* _STATED PROBLEM_
Format the entries between the line containing "Where should I click to: Click info" and the line containing "The width and", inclusive, as a JSON list of strings with one string per line, leaving out blank lines.

* _DATA PROVIDED_
===============
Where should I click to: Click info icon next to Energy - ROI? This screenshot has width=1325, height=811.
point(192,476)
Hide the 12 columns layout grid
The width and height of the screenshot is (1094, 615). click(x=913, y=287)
===============
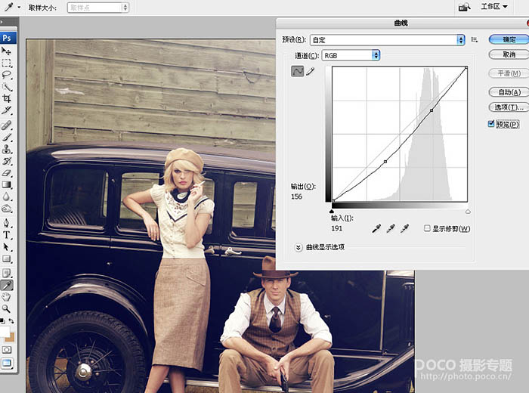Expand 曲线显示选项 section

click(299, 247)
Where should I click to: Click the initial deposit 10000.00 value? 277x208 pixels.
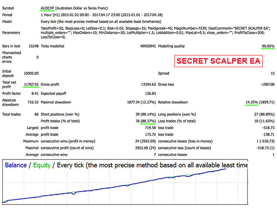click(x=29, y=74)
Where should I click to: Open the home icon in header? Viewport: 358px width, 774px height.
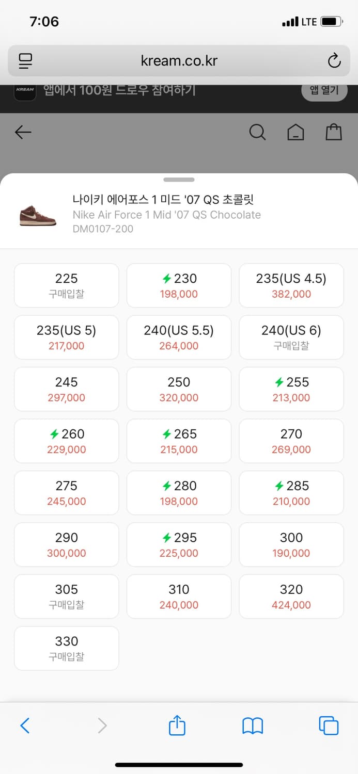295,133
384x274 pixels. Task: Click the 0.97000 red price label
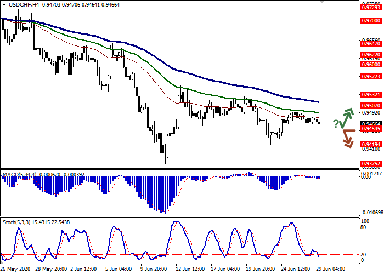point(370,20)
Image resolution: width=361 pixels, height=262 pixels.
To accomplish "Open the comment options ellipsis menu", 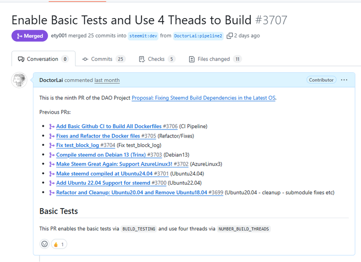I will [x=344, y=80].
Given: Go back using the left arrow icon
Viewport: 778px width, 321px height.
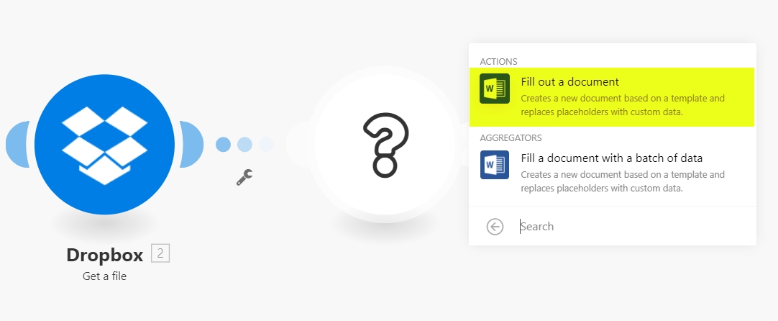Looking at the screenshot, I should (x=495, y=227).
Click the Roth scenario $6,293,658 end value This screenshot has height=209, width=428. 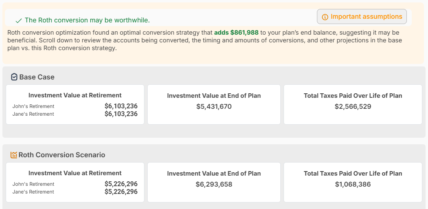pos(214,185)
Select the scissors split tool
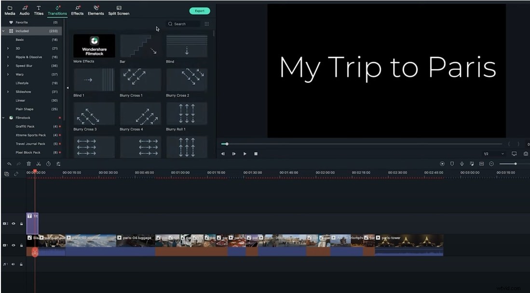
===============
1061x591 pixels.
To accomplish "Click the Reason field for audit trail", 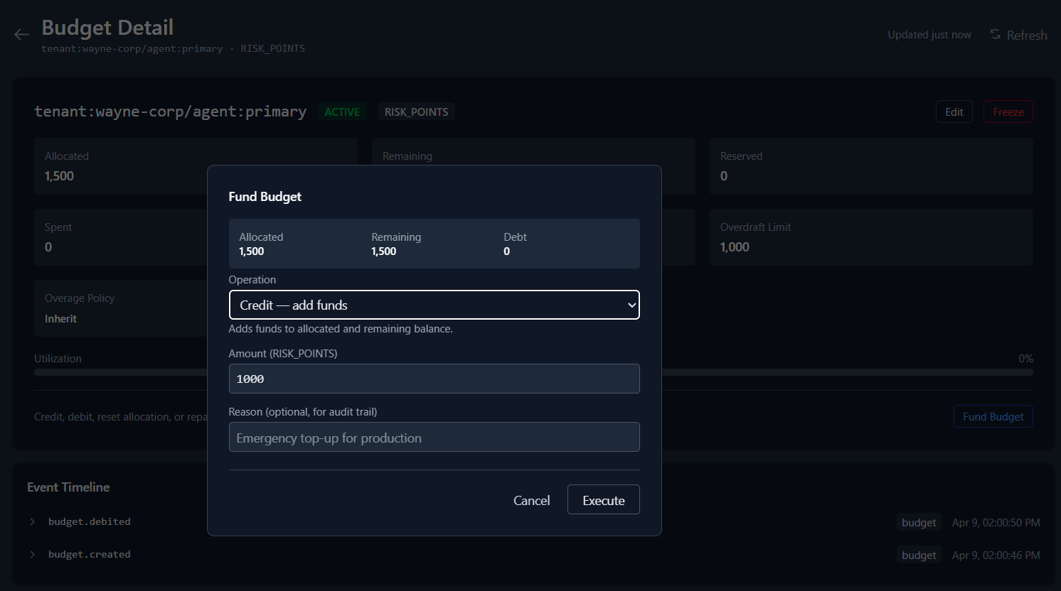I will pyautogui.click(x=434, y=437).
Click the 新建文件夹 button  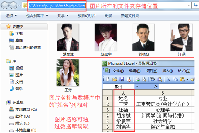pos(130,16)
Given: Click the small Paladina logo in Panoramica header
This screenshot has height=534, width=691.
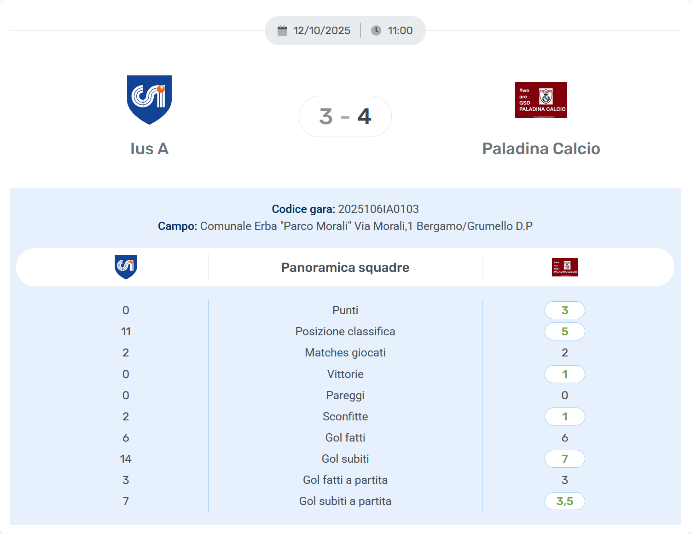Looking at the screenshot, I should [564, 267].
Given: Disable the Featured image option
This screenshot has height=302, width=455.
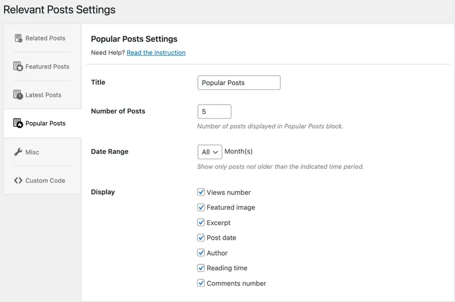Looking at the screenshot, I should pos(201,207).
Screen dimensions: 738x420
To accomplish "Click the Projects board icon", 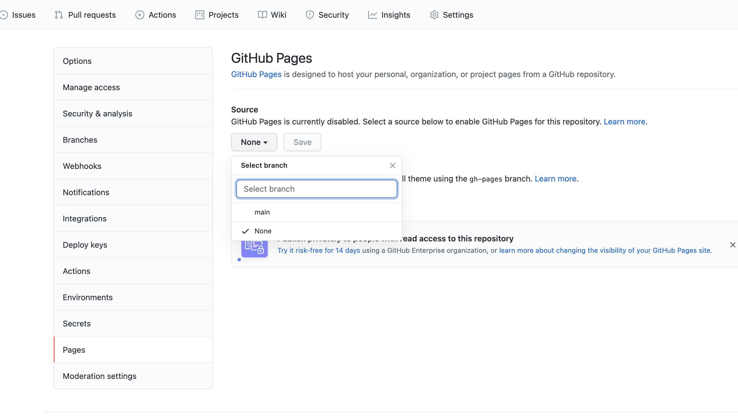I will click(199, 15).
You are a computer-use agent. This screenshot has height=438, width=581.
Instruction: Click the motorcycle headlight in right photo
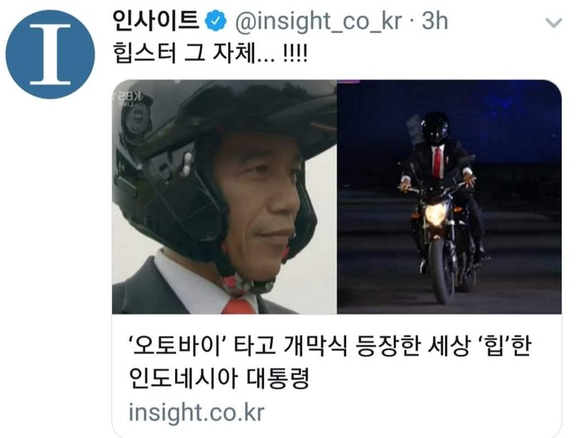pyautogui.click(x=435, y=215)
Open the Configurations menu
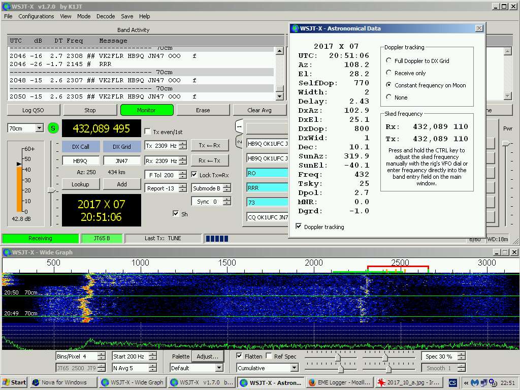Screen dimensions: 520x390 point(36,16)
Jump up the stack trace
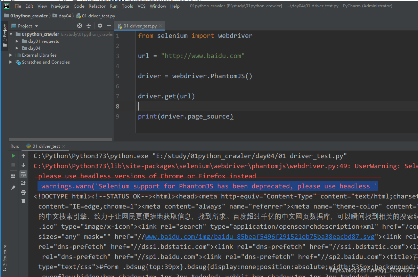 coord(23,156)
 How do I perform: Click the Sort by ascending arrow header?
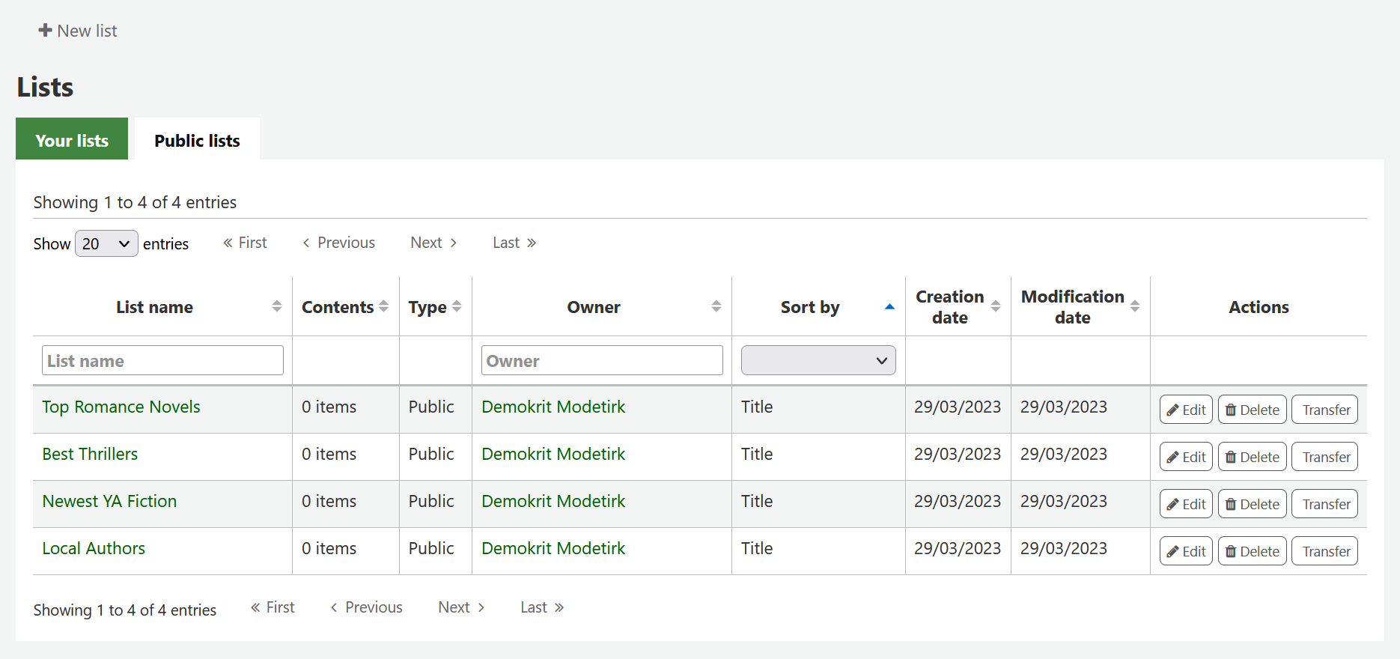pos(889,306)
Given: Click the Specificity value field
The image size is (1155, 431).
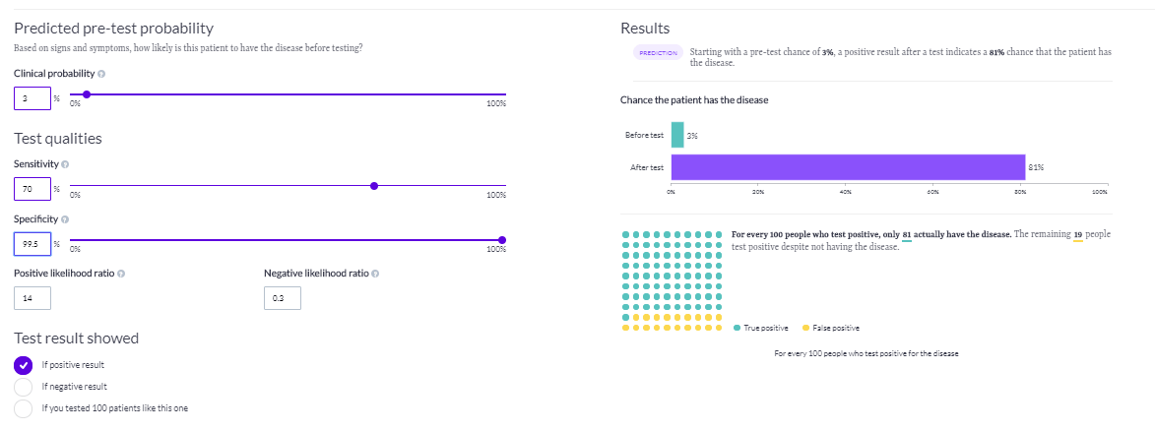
===============
* _COMPLETED EXERCISE_
[
  "Where should I click to: Click info icon next to Energy - ROI? This screenshot has width=1325, height=811.",
  "point(192,476)",
  "Hide the 12 columns layout grid",
  "The width and height of the screenshot is (1094, 615). click(x=913, y=287)"
]